A história inspirou Repin a criar uma de suas grandes obras-primas. Embora muitos acreditem – não apenas devido ao esforço artístico de Repin – que a carta foi um documento histórico genuíno, os historiadores têm suas reservas.
O conto
No verão de 1878, o renomado artista Iliá Repin visitou o famoso empresário e comendador das artes Savva Mamontov em sua propriedade em Abramtsevo, nos entornos de Moscou. Durante uma das confraternizações, o artista ouviu uma história que se tornaria inspiração.
Os cossacos, segundo a história, receberam uma carta do sultão do Império Otomano prescrevendo-os a se render. Depois de receberem a carta, os cossacos se reuniram para redigir sua resposta e o fizeram nos termos mais humilhantes possíveis.

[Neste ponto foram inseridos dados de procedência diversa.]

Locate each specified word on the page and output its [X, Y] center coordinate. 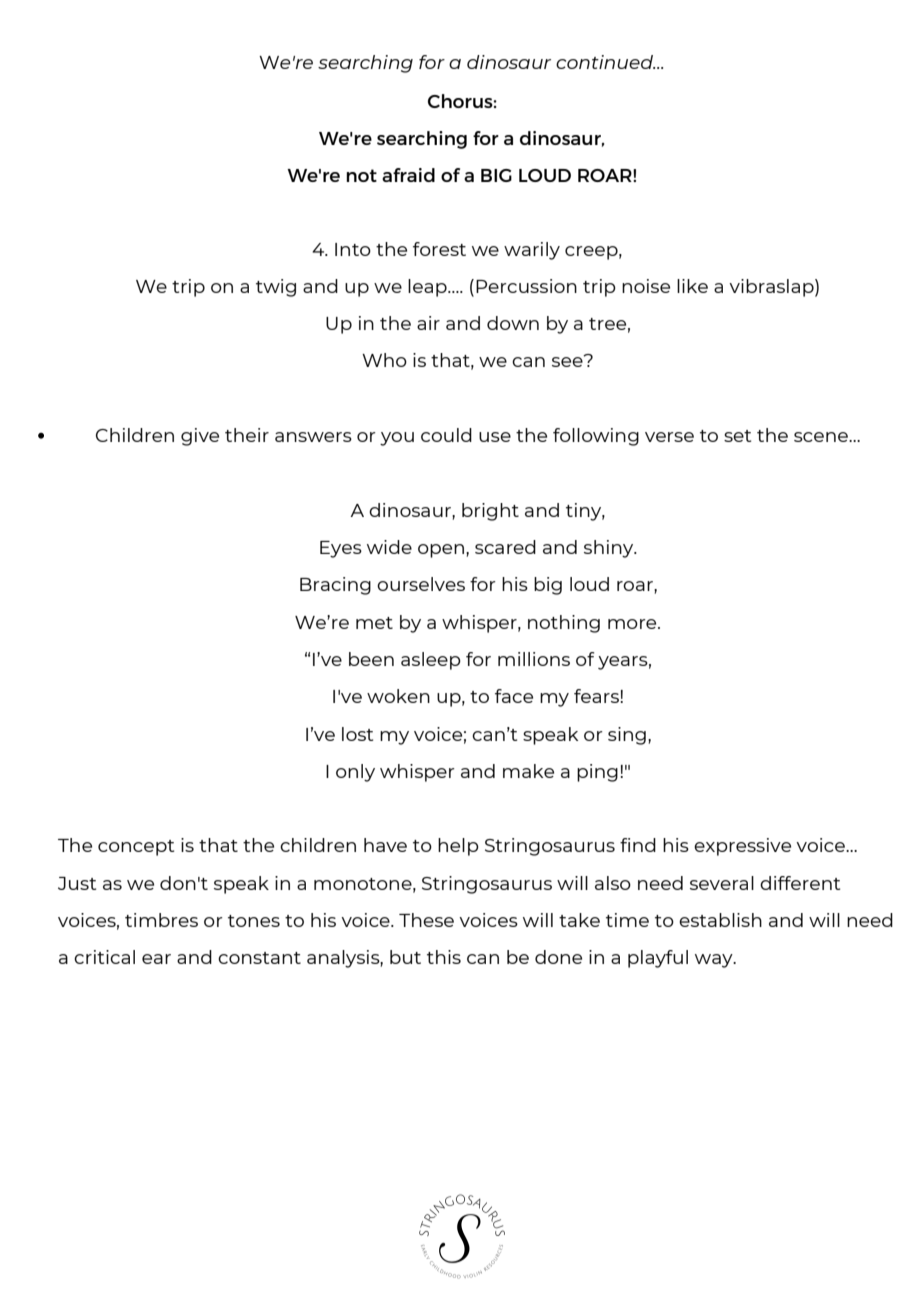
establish [720, 920]
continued [605, 62]
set [737, 436]
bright [490, 512]
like [692, 286]
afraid [408, 175]
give [200, 437]
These [426, 920]
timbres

O conto inspirou o artista a criar uma de suas obras-primas mais conhecidas, mas os historiadores duvidam que a carta seja algo mais do que um enredo folclórico que visava a destacar a grandeza, o orgulho e o amor pela liberdade dos cossacos.
As cartas
Há uma versão amplamente divulgada da correspondência entre o sultão otomano e a resposta subsequente dos cossacos. A primeira costuma ser formulado da seguinte forma:
Sultão Maomé 4º para os cossacos zaporojianos:
Como o Sultão; filho de Maomé; irmão do Sol e da Lua; neto e vice-rei de Deus; governante dos reinos da Macedônia, Babilônia, Jerusalém, Alto e Baixo Egito; imperador dos imperadores; soberano dos soberanos; cavaleiro extraordinário, jamais derrotado; fiel guardião do túmulo de Jesus Cristo; comissário escolhido pelo próprio Deus; a esperança e conforto dos muçulmanos; fundador e grande defensor dos cristãos – ordeno a vocês, cossacos zaporojianos, que se submetam a mim voluntariamente e sem qualquer resistência, e que desistam de me incomodar com seus ataques.
Sultão turco Maomé 4º
A resposta desafiadora, satírica e vulgar dos cossacos ao sultão é frequentemente recontada nos seguintes termos:
Cossacos zaporojianos ao sultão turco!
Ó sultão, demônio turco e maldito amigo e parente do diabo, secretário do próprio Lúcifer. Que diabos de cavaleiro és tu, que não consegues matar um ouriço com o teu traseiro nu? O diabo defeca e seu exército come. Não irá, filho de uma rapariga, fazer de súditos os filhos dos cristãos. Não temos medo de seu exército; por terra e por mar iremos combater a ti. Que se dane a sua mãe.
Sois um serviçal babilônico, fazedor de rodas macedônico, cervejeiro de Jerusalém, devorador de cabras de Alexandria, criador de porcos do Alto e Baixo Egito, porco da Armênia, ladrão da Podólia, catamito da Tartária, carrasco de Kamianets e bobo de corte de todo o mundo e do submundo, um idiota perante Deus, neto da Serpente e câimbra de nosso falo. Focinho de porco, bunda de égua, vira-lata de abatedouro, testa sem crisma. Que se dane você e sua própria mãe!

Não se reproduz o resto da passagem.